Importantly, West had been stamped with failure early—and often. The powerlessness he felt after Zanuck did as he pleased with Miss Lonelyhearts, was neither sublime nor empowering. Everyone knew that the studio system and heads of production had total control. Feature film was not open to experimentation, and adaptation meant formula not the preservation of the novelist’s vision. (The best book on this subject is Lillian Ross’s Picture, which shows the hopes and compromises that director John Huston and producer Dore Schary endure in 1950 during the filming Stephen Crane’s The Red Badge of Courage.) The screenwriter’s art was chiefly one of treatments and synopses, plot outlines and rewrites; dialogue needed to be "fixed" to make it sound "authentic," that is, true to the rhythms of bad-guy good-cop speech patterns already developed in motion pictures and in pulp fiction.

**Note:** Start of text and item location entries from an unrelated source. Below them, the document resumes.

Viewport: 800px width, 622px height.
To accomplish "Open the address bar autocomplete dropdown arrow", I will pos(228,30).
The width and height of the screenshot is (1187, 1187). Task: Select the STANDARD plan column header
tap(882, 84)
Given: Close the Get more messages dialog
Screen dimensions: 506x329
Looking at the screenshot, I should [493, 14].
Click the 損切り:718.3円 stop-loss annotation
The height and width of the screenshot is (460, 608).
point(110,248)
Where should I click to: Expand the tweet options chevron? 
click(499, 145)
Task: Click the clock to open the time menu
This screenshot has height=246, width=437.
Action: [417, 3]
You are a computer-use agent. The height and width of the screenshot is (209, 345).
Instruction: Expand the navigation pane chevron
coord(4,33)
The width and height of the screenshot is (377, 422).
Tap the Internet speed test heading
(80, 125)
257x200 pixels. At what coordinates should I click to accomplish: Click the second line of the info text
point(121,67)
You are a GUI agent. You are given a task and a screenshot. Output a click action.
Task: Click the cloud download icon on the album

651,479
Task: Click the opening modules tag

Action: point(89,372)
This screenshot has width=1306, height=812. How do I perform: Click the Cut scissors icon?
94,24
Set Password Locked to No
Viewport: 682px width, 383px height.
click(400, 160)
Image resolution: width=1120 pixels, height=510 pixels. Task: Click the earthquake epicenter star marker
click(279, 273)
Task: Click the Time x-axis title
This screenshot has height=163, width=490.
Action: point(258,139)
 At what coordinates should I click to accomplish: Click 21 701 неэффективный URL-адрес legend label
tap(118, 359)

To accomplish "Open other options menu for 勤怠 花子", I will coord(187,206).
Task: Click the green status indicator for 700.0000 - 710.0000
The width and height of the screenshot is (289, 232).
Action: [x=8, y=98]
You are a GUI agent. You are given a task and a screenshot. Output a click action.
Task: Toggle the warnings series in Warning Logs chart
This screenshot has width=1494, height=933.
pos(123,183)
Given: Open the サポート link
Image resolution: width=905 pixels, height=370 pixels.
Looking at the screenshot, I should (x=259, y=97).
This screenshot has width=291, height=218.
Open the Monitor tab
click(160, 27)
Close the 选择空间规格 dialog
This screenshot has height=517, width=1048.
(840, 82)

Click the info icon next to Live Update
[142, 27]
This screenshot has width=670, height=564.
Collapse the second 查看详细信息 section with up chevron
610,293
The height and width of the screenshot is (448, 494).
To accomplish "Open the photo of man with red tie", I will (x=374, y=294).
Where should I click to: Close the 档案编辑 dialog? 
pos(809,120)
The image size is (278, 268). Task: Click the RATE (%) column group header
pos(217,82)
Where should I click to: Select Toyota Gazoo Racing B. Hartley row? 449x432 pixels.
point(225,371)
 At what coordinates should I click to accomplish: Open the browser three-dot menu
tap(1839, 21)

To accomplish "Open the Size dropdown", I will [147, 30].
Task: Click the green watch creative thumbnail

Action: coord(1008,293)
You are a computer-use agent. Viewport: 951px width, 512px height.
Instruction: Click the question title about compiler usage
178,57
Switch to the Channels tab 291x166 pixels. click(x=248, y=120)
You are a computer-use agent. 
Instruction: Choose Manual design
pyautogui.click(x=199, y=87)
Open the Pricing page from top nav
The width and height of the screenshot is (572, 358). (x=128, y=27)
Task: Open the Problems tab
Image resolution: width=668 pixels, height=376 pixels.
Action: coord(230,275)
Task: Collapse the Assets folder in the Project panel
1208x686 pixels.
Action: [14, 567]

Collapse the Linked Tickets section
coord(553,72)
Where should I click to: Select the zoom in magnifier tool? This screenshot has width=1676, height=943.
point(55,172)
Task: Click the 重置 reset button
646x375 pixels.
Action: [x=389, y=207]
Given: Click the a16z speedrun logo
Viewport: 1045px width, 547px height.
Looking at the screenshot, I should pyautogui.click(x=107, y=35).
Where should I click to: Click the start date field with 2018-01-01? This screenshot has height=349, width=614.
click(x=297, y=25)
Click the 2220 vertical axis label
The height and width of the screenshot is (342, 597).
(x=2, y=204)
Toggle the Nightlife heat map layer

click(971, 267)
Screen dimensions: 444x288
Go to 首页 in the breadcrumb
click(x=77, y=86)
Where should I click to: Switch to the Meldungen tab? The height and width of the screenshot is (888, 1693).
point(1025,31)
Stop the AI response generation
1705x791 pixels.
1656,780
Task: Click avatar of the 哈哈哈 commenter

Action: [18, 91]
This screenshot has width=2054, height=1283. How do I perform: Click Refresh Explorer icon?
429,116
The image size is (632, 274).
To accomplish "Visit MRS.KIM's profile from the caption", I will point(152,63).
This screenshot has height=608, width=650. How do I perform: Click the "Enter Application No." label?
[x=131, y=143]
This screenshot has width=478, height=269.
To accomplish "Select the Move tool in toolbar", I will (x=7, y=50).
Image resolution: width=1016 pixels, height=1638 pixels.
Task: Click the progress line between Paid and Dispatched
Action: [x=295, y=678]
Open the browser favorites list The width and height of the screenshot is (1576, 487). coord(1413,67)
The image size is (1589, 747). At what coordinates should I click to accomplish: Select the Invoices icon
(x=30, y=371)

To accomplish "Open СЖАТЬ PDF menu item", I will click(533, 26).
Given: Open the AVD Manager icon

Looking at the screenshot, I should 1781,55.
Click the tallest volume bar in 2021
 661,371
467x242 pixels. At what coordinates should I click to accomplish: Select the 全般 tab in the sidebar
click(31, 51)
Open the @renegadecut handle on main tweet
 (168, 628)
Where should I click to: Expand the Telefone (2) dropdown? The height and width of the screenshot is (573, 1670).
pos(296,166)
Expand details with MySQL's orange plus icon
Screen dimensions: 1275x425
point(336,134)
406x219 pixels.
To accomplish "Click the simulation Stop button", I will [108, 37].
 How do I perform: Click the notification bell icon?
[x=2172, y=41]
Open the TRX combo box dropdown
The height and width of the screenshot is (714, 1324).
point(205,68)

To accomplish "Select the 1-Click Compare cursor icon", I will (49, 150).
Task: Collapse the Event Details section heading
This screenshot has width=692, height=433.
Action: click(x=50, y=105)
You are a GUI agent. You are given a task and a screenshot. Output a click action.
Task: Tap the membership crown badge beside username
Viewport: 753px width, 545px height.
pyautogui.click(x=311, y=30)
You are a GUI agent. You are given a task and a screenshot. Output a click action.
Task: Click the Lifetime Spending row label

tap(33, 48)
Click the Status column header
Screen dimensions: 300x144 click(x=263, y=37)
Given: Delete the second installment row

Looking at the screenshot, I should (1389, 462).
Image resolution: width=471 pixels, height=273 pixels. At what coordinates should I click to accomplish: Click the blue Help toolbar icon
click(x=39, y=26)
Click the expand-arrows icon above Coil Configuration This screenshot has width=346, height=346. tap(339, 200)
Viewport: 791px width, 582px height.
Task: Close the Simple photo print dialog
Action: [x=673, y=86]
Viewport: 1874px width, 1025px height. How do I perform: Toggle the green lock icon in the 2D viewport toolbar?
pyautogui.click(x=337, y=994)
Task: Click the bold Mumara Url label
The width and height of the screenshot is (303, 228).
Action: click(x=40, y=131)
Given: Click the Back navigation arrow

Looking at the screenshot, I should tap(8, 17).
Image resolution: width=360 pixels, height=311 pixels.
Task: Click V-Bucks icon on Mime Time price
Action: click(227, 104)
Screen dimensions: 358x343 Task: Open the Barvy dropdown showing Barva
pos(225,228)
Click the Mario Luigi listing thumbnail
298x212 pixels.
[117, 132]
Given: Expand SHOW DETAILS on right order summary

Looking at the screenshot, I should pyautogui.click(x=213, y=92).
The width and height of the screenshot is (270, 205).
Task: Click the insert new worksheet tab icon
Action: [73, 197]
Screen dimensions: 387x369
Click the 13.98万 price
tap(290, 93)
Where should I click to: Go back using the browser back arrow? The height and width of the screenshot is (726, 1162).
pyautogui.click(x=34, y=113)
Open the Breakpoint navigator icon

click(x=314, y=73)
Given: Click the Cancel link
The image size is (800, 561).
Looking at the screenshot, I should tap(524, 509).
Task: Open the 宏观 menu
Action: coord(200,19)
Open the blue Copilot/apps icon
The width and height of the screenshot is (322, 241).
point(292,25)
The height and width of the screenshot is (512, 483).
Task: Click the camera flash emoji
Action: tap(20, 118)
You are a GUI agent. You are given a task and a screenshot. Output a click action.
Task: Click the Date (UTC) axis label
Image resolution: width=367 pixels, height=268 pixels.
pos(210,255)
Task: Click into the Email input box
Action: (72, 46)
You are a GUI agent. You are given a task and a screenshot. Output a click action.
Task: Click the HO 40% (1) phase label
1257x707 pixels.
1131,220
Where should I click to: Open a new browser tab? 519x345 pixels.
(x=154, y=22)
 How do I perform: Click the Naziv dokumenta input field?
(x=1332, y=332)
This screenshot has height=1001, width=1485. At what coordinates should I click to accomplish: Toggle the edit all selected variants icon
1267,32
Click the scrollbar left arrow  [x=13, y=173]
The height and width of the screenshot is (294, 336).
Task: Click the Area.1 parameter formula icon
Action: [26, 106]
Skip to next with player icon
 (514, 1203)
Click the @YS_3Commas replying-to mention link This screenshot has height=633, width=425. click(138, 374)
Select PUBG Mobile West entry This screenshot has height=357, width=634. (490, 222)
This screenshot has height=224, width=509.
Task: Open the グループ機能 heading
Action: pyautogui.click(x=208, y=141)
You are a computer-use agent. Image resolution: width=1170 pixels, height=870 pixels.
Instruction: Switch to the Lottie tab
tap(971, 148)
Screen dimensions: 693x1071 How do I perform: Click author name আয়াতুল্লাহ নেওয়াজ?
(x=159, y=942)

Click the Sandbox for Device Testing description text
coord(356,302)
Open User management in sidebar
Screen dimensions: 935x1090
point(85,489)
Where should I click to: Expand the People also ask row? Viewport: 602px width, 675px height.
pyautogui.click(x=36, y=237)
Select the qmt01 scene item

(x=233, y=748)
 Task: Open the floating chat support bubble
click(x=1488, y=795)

West was quite good at the sorts of treatments studios asked him to do. He wrote one dozen scripts, calling them all "insipid," invariably turning material into boy-girl romances that might swirl around a bank hold-up or the ever-popular pair of orphans on the street who survive by solving a murder. Once launched, he never kidded himself about these films. He said in a letter that "I write grade-C scripts only—dog stories and such things for low pay. If the director’s wife finds them sloppy enough, then they are accepted." He worked off and on in Hollywood during the last four years of his life, at times, making $350 per week. Sizeable money in those days.

Since its inception, Hollywood’s wholesale makeover of any book has been total. Previously, few whined; they adapted, most writers glad—if not chastened—to be working. It isn’t until we get to the age of personal disclosure—our age—when a Charlie Kaufman can exist, that is, a screenwriter whose "integrity" is something a production company wants to hire. And hire him they do: telling him that they love his zaniness, that (of course) they’ll want to approve the ending, that they too feel it’s time to challenge the star factory with a noble bit of innovation. We often call feature films, "star vehicles"; soon, we may be adding a new idiom, "screenwriter vehicles."

This advertisement of the screenwriter’s integrity is far more insidious then what West faced in the authoritarian film era of the 1930s. Then, the producers were categorically rigid, stern parents to wayward novelists. The producers today, cottoning to the cult of personality, must stay ahead of the game by matching the investor’s dollar to the culture’s love of the offbeat, which this cynic interprets as typically just another investment. With one hand, the money lures Charlie Kaufman and Susan Orlean while the other hand nooses the freedom the money has seemingly ensured. From West’s day to ours, flattering lonely, broke writers will get you everywhere. This time, maybe an Oscar.